• DOCUMENT PASSAGE

[Devel] Re: [PATCH 1/3] ftrace: add function tracing to single thread

Wed Nov 26 08:36:42 PST 2008

On Tue, 25 Nov 2008, Eric W. Biederman wrote:

> Steven Rostedt <rostedt at goodmis.org> writes:
> 
> > On Tue, 25 Nov 2008, Dave Hansen wrote:
> >> > 
> >> > I think the end result was, if this file can only be changed by root, then 
> >> > we do not need to worry about namespaces. This file is a privileged file 
> >> > that can only be modified by root.
> >> > 
> >> > If someday we decide to let non admin users touch this file, then we would
> >> > need to care about this.  This file may actually be modified in the future 
> >> > by users, so this may become an issue.
> >> 
> >> This really has very little to do with root vs non-root users.  In fact,
> >> we're working towards having cases where we have many "root" users, even
> >> those inside namespaces.  It is also quite possible for a normal root
> >> user to fork into a new pid namespace.  In that case, root simply won't
> >> be able to use this feature because something like:
> >> 	
> >> 	echo $$ /debugfs/tracing/set_ftrace_pid
> >> 	
> >> just won't work.  Let's look at a bit of the code.
> >> 
> >> +static void ftrace_pid_func(unsigned long ip, unsigned long parent_ip)
> >> +{
> >> +       if (current->pid != ftrace_pid_trace)
> >> +               return;
> >> +
> >> +       ftrace_pid_function(ip, parent_ip);
> >> +}
> >> 
> >> One thing this doesn't deal with is pid wraparound.  Does that matter?
> >
> > Should not.  This is just a way to trace a particular process. Currently 
> > it traces all processes. If we wrap, then we trace the process with the 
> > new pid. This should not be an issue.

• REQUIREMENT 1
According to the ftrace thread, what is one thing the quoted ftrace_pid_func code does not deal with?
• REQUIREMENT 2
Return the part of the ftrace thread between "Wed Nov 26 08:36:42" and "modified by root.", inclusive.

• ENTRIES SHOWN

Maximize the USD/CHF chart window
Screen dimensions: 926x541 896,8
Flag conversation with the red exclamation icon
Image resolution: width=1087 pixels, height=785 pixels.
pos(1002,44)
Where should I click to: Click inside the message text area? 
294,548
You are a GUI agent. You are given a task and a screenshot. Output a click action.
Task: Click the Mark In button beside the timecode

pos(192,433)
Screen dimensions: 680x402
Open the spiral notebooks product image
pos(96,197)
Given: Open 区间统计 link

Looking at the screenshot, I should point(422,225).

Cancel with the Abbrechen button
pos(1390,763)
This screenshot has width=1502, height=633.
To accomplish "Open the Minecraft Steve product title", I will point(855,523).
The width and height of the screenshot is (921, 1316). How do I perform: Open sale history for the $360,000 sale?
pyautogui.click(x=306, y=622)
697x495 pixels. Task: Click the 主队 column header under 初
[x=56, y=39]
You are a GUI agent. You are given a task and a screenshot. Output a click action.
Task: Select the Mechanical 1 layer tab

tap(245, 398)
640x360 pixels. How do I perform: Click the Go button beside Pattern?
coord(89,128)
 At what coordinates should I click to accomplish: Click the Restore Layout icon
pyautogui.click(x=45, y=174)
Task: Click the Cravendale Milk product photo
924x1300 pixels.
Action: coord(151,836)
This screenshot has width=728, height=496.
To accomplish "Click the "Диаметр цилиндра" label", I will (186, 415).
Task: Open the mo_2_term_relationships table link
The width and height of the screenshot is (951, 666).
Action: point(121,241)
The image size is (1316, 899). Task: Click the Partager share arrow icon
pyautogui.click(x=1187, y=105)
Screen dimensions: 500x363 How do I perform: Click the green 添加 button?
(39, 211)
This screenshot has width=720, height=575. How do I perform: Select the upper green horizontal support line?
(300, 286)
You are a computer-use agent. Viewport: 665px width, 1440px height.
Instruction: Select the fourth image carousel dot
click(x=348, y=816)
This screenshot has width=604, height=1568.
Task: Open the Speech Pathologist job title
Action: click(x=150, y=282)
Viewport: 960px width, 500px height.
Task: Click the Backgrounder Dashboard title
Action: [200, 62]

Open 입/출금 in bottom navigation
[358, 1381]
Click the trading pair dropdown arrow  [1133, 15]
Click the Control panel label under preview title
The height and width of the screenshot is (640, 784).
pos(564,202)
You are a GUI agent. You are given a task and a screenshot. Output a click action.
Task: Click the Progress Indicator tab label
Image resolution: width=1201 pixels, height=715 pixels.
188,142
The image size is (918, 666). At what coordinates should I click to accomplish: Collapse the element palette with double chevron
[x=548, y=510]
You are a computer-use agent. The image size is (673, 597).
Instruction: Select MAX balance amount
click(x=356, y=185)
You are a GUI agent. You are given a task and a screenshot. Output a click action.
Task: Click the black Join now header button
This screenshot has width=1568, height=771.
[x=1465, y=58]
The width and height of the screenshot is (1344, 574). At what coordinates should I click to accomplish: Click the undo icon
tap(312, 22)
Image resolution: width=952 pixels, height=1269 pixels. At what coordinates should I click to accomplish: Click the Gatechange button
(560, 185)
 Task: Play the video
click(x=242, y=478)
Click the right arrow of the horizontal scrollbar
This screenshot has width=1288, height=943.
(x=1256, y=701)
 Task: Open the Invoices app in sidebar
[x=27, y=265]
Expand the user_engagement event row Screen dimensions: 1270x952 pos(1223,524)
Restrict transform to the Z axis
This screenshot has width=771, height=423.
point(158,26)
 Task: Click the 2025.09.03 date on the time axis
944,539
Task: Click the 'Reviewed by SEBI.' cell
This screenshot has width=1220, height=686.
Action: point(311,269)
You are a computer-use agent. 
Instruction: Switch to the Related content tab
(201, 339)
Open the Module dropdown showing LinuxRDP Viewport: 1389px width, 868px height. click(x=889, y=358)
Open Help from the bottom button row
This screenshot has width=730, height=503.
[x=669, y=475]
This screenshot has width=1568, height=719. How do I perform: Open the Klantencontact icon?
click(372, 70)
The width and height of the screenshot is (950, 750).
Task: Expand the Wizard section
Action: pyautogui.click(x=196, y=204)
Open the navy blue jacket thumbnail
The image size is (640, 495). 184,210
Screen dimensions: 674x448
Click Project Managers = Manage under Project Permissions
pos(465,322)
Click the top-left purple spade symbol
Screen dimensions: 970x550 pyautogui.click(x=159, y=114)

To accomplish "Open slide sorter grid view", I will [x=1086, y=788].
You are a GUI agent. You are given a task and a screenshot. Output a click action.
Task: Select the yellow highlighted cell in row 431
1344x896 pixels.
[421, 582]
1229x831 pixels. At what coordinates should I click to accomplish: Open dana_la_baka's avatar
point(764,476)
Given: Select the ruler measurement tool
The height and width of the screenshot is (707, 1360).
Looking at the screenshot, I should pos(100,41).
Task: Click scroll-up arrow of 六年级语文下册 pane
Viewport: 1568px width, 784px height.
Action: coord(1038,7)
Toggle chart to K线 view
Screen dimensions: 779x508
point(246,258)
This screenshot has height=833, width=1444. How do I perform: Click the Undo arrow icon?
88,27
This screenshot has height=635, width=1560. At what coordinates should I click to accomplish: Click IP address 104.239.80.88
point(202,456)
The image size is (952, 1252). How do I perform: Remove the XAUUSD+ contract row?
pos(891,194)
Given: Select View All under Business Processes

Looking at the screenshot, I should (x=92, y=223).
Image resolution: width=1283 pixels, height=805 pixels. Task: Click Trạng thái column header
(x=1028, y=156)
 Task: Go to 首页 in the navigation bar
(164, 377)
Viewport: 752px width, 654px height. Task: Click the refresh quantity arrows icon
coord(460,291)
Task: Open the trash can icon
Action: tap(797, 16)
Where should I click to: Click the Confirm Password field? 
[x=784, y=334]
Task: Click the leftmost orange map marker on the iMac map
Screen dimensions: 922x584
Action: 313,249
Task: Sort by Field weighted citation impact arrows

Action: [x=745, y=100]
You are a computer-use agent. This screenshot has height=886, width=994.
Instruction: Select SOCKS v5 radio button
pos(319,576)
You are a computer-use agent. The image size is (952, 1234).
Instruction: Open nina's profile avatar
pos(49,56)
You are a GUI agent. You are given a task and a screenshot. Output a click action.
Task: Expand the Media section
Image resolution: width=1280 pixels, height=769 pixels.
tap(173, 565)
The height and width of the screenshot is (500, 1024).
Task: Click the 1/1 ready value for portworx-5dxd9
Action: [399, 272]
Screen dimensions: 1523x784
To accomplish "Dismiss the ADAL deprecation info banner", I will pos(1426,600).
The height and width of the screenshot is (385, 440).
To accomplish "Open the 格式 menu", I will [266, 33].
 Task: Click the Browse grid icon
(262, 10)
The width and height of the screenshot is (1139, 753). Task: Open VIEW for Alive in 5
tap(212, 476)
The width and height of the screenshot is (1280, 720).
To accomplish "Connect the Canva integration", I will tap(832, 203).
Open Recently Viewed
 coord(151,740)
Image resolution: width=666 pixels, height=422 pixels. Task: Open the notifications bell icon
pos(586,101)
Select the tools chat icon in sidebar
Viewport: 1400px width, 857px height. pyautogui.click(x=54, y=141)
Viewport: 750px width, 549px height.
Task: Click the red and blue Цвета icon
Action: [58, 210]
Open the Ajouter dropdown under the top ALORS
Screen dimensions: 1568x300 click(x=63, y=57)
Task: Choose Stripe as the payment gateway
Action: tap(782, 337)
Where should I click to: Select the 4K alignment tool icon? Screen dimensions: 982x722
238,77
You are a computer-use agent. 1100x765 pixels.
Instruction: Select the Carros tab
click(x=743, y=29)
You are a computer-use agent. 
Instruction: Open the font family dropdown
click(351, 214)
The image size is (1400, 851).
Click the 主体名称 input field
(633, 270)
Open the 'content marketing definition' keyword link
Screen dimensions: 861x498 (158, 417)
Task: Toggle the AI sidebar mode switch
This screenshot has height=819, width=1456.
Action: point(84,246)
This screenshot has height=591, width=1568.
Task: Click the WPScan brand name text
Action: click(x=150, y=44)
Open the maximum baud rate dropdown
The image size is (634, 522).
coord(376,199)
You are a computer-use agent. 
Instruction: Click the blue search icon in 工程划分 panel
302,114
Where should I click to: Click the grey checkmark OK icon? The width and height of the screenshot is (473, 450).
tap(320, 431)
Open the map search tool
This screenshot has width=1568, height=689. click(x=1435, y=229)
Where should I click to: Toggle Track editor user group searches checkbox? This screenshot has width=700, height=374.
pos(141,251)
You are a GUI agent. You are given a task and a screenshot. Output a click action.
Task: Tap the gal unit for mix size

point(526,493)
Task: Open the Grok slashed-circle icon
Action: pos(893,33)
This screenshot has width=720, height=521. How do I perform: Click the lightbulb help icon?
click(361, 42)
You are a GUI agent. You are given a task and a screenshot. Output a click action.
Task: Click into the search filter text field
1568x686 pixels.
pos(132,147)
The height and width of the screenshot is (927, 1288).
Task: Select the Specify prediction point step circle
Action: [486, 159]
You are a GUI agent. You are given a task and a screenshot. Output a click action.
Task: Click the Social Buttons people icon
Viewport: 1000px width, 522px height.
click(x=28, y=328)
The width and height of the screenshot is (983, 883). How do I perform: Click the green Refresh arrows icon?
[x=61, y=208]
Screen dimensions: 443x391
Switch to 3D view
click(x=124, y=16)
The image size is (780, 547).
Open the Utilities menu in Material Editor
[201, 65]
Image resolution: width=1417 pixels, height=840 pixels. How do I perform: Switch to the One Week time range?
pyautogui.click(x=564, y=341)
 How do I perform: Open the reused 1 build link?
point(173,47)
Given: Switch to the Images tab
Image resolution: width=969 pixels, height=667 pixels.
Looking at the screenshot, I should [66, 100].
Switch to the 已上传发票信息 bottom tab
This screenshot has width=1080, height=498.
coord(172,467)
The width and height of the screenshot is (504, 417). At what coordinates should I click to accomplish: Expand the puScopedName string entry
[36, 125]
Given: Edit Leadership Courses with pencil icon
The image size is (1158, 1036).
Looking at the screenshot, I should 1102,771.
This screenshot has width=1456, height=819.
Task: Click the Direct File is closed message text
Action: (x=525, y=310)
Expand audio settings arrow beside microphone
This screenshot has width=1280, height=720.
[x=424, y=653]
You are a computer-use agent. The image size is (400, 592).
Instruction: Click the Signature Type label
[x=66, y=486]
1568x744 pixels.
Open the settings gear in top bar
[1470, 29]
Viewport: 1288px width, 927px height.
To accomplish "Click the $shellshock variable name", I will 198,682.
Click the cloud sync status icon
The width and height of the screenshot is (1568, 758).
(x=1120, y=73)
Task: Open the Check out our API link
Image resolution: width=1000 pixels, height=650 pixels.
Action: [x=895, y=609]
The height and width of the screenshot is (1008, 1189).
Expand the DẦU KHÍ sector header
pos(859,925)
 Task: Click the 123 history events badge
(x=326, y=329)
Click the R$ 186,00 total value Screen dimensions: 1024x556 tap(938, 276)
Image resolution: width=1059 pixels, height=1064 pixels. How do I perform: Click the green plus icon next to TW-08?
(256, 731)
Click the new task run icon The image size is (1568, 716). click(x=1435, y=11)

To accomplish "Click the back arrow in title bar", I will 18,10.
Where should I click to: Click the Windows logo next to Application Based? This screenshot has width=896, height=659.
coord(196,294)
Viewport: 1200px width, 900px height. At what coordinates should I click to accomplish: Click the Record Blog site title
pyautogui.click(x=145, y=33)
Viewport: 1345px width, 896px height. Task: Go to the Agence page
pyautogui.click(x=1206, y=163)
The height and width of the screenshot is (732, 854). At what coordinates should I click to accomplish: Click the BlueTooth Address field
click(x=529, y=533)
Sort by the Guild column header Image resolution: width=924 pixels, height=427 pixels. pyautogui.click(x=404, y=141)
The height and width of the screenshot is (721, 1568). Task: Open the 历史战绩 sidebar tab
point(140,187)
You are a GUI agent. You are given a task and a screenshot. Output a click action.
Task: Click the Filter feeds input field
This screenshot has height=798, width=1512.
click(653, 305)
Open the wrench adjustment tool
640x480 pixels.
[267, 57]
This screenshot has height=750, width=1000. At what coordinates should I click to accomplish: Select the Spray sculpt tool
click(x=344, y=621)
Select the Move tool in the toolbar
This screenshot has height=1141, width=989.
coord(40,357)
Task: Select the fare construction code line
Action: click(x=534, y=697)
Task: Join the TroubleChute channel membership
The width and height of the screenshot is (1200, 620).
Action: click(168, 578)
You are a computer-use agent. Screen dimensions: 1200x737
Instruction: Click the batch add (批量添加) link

• EXERCISE OUTPUT 1
Pid wraparound.

• EXERCISE OUTPUT 2
Wed Nov 26 08:36:42 PST 2008

On Tue, 25 Nov 2008, Eric W. Biederman wrote:

> Steven Rostedt <rostedt at goodmis.org> writes:
> 
> > On Tue, 25 Nov 2008, Dave Hansen wrote:
> >> > 
> >> > I think the end result was, if this file can only be changed by root, then 
> >> > we do not need to worry about namespaces. This file is a privileged file 
> >> > that can only be modified by root.